* _What you will do_
Given the records below, set each one down again exactly as it reads.

* _Given data_
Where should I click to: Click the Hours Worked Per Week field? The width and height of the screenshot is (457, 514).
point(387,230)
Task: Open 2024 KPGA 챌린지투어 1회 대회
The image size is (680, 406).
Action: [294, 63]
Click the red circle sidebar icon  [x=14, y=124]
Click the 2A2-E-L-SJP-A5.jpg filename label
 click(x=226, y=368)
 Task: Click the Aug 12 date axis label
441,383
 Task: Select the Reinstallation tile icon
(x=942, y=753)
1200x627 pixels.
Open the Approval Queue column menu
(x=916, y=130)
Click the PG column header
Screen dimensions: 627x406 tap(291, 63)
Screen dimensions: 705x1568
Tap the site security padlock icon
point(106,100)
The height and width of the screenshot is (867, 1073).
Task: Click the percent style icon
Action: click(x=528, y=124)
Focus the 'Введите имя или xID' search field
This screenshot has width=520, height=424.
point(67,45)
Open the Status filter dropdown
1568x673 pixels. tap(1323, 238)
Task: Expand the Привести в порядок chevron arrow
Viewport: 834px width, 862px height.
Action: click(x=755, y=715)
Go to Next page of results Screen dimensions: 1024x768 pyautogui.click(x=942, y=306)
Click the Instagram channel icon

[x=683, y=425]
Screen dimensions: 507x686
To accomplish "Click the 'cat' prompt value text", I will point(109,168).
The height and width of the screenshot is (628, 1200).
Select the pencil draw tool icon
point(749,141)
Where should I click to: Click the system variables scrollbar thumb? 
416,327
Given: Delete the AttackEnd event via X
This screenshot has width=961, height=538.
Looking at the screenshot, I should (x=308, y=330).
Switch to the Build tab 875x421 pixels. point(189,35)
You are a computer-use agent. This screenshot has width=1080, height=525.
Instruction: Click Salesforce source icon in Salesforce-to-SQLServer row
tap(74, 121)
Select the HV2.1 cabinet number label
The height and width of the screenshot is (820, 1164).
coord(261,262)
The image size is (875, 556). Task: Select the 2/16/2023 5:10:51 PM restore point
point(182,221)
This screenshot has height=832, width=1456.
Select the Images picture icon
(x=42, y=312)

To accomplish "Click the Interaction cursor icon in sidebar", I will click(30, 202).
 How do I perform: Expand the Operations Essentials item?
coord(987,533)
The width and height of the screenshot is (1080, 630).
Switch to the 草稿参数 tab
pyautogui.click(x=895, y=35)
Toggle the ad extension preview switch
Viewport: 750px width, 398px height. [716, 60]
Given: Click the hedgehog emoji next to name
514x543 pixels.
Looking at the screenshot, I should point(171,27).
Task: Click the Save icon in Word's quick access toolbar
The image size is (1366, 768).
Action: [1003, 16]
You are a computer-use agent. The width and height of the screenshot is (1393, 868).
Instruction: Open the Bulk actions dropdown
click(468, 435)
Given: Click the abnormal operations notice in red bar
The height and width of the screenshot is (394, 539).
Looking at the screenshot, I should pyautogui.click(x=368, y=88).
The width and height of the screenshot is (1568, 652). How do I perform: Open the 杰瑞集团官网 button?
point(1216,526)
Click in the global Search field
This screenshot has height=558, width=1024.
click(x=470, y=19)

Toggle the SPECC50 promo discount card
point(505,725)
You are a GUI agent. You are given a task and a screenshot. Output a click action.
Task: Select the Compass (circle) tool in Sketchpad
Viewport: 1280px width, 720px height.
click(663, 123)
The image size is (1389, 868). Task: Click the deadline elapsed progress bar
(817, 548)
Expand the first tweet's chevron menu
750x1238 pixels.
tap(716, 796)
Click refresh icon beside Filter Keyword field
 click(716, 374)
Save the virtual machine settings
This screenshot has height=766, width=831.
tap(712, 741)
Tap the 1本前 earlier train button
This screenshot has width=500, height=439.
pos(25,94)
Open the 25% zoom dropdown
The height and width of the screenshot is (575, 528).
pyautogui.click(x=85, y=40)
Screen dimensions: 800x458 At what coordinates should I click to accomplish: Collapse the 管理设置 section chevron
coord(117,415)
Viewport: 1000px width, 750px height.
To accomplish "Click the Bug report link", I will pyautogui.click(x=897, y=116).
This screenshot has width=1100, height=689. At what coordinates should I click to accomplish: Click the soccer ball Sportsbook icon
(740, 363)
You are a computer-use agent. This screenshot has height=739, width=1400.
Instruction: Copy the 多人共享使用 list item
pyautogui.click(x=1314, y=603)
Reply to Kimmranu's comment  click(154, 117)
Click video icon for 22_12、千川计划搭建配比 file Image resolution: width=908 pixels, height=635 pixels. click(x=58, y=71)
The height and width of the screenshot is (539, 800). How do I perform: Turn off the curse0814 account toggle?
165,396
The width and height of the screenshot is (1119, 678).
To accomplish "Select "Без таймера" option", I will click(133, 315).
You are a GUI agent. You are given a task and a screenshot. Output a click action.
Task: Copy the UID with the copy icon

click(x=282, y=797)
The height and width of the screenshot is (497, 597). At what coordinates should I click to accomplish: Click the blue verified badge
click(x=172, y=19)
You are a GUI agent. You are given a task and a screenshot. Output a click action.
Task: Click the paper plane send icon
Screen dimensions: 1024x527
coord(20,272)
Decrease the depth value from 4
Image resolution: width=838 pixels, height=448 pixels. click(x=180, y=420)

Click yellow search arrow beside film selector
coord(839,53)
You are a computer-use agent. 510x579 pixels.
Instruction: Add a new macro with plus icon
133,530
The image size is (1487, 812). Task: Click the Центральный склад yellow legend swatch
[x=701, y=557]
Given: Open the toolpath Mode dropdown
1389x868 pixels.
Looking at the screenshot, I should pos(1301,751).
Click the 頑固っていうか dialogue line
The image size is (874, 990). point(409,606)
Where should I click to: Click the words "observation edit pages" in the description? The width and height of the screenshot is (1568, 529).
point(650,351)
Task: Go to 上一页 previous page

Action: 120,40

* _Finished task_
Where should I click to: Click the Hours Worked Per Week field? The width and height of the screenshot is (457, 514).
point(387,230)
Task: Open 2024 KPGA 챌린지투어 1회 대회
The image size is (680, 406).
Action: [294, 63]
Click the red circle sidebar icon  [x=14, y=124]
Click the 2A2-E-L-SJP-A5.jpg filename label
 click(x=226, y=368)
 Task: Click the Aug 12 date axis label
441,383
 Task: Select the Reinstallation tile icon
(x=942, y=753)
1200x627 pixels.
Open the Approval Queue column menu
(x=916, y=130)
Click the PG column header
Screen dimensions: 627x406 tap(291, 63)
Screen dimensions: 705x1568
Tap the site security padlock icon
point(106,100)
The height and width of the screenshot is (867, 1073).
Task: Click the percent style icon
Action: click(x=528, y=124)
Focus the 'Введите имя или xID' search field
This screenshot has width=520, height=424.
point(67,45)
Open the Status filter dropdown
1568x673 pixels. tap(1323, 238)
Task: Expand the Привести в порядок chevron arrow
Viewport: 834px width, 862px height.
Action: click(x=755, y=715)
Go to Next page of results Screen dimensions: 1024x768 pyautogui.click(x=942, y=306)
Click the Instagram channel icon

[x=683, y=425]
Screen dimensions: 507x686
To accomplish "Click the 'cat' prompt value text", I will point(109,168).
The height and width of the screenshot is (628, 1200).
Select the pencil draw tool icon
point(749,141)
Where should I click to: Click the system variables scrollbar thumb? 
416,327
Given: Delete the AttackEnd event via X
This screenshot has width=961, height=538.
Looking at the screenshot, I should (x=308, y=330).
Switch to the Build tab 875x421 pixels. point(189,35)
You are a computer-use agent. This screenshot has width=1080, height=525.
Instruction: Click Salesforce source icon in Salesforce-to-SQLServer row
tap(74, 121)
Select the HV2.1 cabinet number label
The height and width of the screenshot is (820, 1164).
coord(261,262)
The image size is (875, 556). Task: Select the 2/16/2023 5:10:51 PM restore point
point(182,221)
This screenshot has height=832, width=1456.
Select the Images picture icon
(x=42, y=312)

To accomplish "Click the Interaction cursor icon in sidebar", I will click(30, 202).
 How do I perform: Expand the Operations Essentials item?
coord(987,533)
The width and height of the screenshot is (1080, 630).
Switch to the 草稿参数 tab
pyautogui.click(x=895, y=35)
Toggle the ad extension preview switch
Viewport: 750px width, 398px height. [716, 60]
Given: Click the hedgehog emoji next to name
514x543 pixels.
Looking at the screenshot, I should point(171,27).
Task: Click the Save icon in Word's quick access toolbar
The image size is (1366, 768).
Action: [1003, 16]
You are a computer-use agent. The width and height of the screenshot is (1393, 868).
Instruction: Open the Bulk actions dropdown
click(468, 435)
Given: Click the abnormal operations notice in red bar
The height and width of the screenshot is (394, 539).
Looking at the screenshot, I should pyautogui.click(x=368, y=88).
The width and height of the screenshot is (1568, 652). How do I perform: Open the 杰瑞集团官网 button?
point(1216,526)
Click in the global Search field
This screenshot has height=558, width=1024.
click(x=470, y=19)

Toggle the SPECC50 promo discount card
point(505,725)
You are a GUI agent. You are given a task and a screenshot. Output a click action.
Task: Select the Compass (circle) tool in Sketchpad
Viewport: 1280px width, 720px height.
click(663, 123)
The image size is (1389, 868). Task: Click the deadline elapsed progress bar
(817, 548)
Expand the first tweet's chevron menu
750x1238 pixels.
tap(716, 796)
Click refresh icon beside Filter Keyword field
 click(716, 374)
Save the virtual machine settings
This screenshot has height=766, width=831.
tap(712, 741)
Tap the 1本前 earlier train button
This screenshot has width=500, height=439.
pos(25,94)
Open the 25% zoom dropdown
The height and width of the screenshot is (575, 528).
pyautogui.click(x=85, y=40)
Screen dimensions: 800x458 At what coordinates should I click to accomplish: Collapse the 管理设置 section chevron
coord(117,415)
Viewport: 1000px width, 750px height.
To accomplish "Click the Bug report link", I will pyautogui.click(x=897, y=116).
This screenshot has width=1100, height=689. At what coordinates should I click to accomplish: Click the soccer ball Sportsbook icon
(740, 363)
You are a computer-use agent. This screenshot has height=739, width=1400.
Instruction: Copy the 多人共享使用 list item
pyautogui.click(x=1314, y=603)
Reply to Kimmranu's comment  click(154, 117)
Click video icon for 22_12、千川计划搭建配比 file Image resolution: width=908 pixels, height=635 pixels. click(x=58, y=71)
The height and width of the screenshot is (539, 800). How do I perform: Turn off the curse0814 account toggle?
165,396
The width and height of the screenshot is (1119, 678).
To accomplish "Select "Без таймера" option", I will click(133, 315).
You are a GUI agent. You are given a task and a screenshot. Output a click action.
Task: Copy the UID with the copy icon

click(x=282, y=797)
The height and width of the screenshot is (497, 597). At what coordinates should I click to accomplish: Click the blue verified badge
click(x=172, y=19)
You are a GUI agent. You are given a task and a screenshot. Output a click action.
Task: Click the paper plane send icon
Screen dimensions: 1024x527
coord(20,272)
Decrease the depth value from 4
Image resolution: width=838 pixels, height=448 pixels. click(x=180, y=420)

Click yellow search arrow beside film selector
coord(839,53)
You are a computer-use agent. 510x579 pixels.
Instruction: Add a new macro with plus icon
133,530
The image size is (1487, 812). Task: Click the Центральный склад yellow legend swatch
[x=701, y=557]
Given: Open the toolpath Mode dropdown
1389x868 pixels.
Looking at the screenshot, I should pos(1301,751).
Click the 頑固っていうか dialogue line
The image size is (874, 990). point(409,606)
Where should I click to: Click the words "observation edit pages" in the description? The width and height of the screenshot is (1568, 529).
point(650,351)
Task: Go to 上一页 previous page

Action: 120,40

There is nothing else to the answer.